Abstract

A stem is usually recommended for the femoral component in revision total knee arthroplasty (TKA) for reasons of alignment, fixation, and bone loss. However, the optimal method of fixation for the femoral component stem remains controversial. We queried the prospective revision TKA database of one surgeon and performed a clinical and radiographic evaluation of 84 knee revisions in which a femoral component stem extension was implanted. There was no established protocol for fixation of the femoral stem during this time. There were 34 knees with cemented (C) fixation and 50 with uncemented (UC) fixation. There were no significant differences in age, gender, body mass index (BMI), or Anderson's Orthopaedic Research Institute (AORI) defect between the two groups. Patients were evaluated using the classic Knee Society clinical and radiographic scores and followed for a mean of 6 years (range: 2-17 years). There was no statistically significant difference in prevalence of reoperation for loosening between cemented and uncemented stems (cemented 3.3% vs. uncemented 10%; p = 0.4). Post hoc power analysis showed that 203 knees in each group would be needed for statistical significance.

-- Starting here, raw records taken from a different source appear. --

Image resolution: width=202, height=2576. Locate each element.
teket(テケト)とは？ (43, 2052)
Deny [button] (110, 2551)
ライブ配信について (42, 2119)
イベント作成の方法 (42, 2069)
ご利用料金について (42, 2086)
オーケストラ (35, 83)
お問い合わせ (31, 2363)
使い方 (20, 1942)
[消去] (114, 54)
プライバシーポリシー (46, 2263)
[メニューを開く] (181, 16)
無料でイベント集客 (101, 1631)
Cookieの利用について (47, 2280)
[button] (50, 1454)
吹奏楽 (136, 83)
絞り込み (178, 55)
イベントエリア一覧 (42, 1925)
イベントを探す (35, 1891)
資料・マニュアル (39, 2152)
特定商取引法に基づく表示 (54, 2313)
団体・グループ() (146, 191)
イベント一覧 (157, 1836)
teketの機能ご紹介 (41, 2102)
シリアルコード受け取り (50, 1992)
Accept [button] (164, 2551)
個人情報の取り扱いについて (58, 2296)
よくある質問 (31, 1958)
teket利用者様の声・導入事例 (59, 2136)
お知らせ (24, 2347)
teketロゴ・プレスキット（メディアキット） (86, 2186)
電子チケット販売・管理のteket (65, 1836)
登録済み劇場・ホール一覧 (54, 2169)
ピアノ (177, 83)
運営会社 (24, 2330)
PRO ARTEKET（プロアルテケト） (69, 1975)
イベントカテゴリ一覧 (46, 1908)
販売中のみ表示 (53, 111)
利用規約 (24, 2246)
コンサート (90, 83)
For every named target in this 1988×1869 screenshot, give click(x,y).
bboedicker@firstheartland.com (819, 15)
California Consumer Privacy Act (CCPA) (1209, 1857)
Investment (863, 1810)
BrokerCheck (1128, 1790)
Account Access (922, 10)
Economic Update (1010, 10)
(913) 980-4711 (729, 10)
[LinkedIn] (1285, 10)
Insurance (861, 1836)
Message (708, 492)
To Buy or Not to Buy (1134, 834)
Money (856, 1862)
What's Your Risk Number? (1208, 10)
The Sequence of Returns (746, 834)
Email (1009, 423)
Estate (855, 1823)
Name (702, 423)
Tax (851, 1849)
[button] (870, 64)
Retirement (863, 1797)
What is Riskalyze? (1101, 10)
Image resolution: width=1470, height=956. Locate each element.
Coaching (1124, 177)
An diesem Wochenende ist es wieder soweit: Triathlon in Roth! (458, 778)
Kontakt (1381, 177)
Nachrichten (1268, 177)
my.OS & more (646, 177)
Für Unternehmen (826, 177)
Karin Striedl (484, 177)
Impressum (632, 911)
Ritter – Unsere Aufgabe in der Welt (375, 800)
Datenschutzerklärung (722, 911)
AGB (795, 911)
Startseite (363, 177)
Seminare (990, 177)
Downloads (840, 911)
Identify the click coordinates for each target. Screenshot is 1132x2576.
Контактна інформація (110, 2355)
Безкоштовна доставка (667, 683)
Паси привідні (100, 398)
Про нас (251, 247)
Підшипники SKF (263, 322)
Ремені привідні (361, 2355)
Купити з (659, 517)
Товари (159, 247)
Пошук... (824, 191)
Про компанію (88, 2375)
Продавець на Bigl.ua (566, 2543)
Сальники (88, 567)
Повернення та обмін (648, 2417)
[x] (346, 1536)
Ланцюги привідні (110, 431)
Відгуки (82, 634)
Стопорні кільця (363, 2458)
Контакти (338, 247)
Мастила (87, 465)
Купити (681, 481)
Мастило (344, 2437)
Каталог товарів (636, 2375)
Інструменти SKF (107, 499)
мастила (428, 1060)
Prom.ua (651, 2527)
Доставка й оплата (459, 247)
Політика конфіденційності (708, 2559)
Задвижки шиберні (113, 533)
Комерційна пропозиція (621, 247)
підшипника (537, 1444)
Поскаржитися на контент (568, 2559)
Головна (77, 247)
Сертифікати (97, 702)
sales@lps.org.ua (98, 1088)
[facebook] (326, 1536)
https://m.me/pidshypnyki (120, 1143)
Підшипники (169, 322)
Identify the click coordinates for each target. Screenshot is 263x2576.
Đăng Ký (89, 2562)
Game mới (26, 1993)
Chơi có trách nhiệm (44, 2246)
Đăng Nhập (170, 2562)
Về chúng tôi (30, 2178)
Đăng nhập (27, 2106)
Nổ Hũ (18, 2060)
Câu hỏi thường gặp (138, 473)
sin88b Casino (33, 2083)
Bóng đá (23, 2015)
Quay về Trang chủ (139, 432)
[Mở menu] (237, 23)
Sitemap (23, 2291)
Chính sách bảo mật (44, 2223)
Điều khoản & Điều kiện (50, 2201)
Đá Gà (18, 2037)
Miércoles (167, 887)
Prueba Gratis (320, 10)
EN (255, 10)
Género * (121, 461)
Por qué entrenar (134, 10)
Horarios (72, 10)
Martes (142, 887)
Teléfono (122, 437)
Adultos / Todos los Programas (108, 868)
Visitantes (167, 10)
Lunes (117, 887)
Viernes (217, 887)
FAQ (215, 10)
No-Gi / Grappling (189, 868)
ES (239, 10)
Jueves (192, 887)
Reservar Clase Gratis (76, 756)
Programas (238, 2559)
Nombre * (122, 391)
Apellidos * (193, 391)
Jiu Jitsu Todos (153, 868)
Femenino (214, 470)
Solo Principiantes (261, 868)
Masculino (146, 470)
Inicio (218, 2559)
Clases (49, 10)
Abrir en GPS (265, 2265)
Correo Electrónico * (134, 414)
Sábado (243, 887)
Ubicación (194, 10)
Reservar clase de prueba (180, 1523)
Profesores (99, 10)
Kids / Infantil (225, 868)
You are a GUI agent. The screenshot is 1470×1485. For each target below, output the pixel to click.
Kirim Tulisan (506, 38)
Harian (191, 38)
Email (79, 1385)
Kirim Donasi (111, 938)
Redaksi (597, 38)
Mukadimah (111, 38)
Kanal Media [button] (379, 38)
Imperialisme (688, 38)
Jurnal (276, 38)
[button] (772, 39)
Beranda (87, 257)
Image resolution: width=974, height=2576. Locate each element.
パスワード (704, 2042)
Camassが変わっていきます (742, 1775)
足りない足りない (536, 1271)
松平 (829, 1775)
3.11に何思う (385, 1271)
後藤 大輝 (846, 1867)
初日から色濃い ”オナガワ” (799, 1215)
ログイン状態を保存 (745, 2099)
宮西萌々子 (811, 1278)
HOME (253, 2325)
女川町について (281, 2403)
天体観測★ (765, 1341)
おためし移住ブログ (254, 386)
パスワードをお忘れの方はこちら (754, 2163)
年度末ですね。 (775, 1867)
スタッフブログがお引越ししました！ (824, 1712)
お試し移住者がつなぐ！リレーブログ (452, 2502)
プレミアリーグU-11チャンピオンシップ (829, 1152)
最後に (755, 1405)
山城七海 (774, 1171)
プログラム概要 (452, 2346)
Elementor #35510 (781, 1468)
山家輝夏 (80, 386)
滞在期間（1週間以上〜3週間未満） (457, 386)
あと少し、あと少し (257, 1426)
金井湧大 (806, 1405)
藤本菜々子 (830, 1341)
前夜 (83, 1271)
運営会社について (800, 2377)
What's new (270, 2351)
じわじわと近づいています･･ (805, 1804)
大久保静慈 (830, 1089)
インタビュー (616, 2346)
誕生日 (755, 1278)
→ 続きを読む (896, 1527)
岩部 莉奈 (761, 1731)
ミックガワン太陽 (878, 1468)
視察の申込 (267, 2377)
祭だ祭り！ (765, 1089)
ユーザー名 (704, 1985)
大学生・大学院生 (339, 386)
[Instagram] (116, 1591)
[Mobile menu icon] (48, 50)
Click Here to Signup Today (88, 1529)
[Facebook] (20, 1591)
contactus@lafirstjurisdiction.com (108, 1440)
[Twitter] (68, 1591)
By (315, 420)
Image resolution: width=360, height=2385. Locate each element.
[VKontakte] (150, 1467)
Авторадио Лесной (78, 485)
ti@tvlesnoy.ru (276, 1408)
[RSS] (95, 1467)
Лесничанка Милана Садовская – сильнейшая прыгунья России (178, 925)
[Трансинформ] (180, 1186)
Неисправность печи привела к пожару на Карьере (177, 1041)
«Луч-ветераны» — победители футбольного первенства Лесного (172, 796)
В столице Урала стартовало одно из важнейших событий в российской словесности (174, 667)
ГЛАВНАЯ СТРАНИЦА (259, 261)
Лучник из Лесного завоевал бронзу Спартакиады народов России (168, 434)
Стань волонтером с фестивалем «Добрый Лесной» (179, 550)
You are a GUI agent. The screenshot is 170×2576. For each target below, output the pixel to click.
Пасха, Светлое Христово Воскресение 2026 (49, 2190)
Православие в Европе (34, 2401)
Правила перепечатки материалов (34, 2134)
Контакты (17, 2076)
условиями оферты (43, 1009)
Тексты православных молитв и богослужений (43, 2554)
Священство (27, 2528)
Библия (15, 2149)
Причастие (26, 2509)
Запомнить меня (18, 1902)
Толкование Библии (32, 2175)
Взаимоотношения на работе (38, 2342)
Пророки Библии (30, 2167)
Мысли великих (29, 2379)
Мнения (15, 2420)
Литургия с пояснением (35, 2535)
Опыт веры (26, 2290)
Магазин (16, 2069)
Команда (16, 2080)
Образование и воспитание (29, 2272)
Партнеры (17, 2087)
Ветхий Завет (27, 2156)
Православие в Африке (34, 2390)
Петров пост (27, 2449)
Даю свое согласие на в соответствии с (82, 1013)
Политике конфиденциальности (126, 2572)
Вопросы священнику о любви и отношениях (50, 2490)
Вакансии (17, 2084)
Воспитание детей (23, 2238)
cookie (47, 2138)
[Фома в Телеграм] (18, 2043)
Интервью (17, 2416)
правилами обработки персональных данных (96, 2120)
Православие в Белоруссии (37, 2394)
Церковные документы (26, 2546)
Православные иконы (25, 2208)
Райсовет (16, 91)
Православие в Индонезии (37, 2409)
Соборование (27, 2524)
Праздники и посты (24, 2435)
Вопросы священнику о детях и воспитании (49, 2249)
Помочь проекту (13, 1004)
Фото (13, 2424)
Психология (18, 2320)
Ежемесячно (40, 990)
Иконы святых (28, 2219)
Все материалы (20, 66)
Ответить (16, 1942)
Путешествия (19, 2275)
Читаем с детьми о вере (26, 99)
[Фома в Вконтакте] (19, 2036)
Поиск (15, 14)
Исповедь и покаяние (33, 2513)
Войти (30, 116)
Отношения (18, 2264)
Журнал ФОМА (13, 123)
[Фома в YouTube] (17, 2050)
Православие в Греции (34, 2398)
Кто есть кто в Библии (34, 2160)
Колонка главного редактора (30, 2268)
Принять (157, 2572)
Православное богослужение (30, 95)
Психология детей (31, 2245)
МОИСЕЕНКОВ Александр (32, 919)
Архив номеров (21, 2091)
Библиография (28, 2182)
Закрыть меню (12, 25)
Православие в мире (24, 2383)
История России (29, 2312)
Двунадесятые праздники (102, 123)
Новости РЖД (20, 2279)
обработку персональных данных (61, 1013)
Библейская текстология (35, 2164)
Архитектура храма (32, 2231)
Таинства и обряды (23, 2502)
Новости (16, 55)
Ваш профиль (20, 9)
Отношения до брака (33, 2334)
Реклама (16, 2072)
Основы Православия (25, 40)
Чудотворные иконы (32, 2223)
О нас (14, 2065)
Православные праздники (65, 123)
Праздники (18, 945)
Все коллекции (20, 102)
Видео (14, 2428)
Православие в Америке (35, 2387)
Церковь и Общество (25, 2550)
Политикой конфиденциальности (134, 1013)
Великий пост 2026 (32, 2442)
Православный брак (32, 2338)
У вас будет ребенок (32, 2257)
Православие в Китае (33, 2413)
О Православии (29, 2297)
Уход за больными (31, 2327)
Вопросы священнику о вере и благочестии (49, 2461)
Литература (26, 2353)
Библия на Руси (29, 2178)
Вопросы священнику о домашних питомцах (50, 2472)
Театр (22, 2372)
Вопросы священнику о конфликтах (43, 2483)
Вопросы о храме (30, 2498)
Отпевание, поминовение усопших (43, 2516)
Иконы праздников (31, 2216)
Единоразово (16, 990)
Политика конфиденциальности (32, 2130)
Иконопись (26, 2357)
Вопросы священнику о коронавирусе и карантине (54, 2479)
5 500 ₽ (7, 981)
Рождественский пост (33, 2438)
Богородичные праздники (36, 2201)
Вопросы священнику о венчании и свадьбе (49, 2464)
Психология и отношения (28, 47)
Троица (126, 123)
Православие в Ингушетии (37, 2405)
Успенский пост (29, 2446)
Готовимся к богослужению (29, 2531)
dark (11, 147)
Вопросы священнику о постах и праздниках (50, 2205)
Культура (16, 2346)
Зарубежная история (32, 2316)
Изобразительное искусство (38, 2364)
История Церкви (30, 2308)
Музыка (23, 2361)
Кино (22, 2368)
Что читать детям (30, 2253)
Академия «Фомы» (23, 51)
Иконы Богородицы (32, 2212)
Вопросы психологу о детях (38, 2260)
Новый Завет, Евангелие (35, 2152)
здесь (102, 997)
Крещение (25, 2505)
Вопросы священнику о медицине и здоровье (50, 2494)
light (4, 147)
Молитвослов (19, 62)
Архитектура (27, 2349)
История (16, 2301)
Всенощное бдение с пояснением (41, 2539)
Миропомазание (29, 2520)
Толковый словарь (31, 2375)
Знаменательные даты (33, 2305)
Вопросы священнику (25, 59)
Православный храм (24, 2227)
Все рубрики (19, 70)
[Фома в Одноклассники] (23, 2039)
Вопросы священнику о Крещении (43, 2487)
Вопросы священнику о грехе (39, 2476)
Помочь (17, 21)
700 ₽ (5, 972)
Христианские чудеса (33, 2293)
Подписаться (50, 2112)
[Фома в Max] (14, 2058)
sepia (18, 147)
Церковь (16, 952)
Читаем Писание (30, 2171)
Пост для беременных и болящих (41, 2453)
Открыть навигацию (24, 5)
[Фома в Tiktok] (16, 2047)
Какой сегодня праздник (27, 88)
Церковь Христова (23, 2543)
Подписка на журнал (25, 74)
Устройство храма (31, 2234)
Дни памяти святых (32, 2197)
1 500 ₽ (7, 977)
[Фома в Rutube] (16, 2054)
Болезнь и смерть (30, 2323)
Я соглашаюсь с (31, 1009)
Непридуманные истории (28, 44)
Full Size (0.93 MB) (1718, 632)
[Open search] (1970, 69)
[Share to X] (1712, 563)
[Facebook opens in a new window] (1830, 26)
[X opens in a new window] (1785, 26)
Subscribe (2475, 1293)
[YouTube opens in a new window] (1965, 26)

With the numbers available, there was no difference in aseptic component loosening and radiographic loosening combined (one revision and two radiographic loosening, 9%, in the C group vs. five revisions and three radiographic loosening, 16%, in the UC group; p = 0.51). There was no difference between the groups in the overall rate of any reoperation. There were no differences in postoperative Knee Society pain score, change in pain score, Knee Society function score, or change in function score. Due to the numbers required, a large multicenter study will be needed to determine the optimal method of fixation of the femoral stem in revision TKA.